Exercise brief
The lines to copy are those with "text" in them. Pull each one from the entries below.

Exercise materials
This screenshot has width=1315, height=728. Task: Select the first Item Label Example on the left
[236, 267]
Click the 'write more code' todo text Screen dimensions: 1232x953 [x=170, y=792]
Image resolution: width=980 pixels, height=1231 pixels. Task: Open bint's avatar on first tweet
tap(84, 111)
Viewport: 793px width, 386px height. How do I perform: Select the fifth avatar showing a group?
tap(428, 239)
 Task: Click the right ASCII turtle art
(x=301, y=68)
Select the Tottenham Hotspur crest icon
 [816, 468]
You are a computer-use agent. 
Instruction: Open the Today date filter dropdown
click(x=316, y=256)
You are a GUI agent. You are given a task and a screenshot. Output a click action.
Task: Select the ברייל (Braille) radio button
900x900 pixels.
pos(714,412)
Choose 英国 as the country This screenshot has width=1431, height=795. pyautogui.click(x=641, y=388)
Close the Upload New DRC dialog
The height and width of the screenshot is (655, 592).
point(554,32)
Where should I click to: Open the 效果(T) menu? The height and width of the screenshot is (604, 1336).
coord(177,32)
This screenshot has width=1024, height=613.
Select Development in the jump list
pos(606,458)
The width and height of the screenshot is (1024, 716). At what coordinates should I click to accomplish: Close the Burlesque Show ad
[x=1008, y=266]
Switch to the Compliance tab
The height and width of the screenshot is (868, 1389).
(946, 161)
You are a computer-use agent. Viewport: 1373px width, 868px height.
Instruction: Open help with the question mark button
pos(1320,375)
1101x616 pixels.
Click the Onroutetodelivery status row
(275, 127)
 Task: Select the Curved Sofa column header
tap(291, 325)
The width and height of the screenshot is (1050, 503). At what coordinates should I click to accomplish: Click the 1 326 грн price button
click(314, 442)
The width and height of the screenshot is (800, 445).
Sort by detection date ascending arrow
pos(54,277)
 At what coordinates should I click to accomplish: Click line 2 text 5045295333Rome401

Your response
Click the 'write more code' todo text Screen dimensions: 1232x953 [x=170, y=792]
 At what coordinates should I click to accomplish: Click line 2 text 5045295333Rome401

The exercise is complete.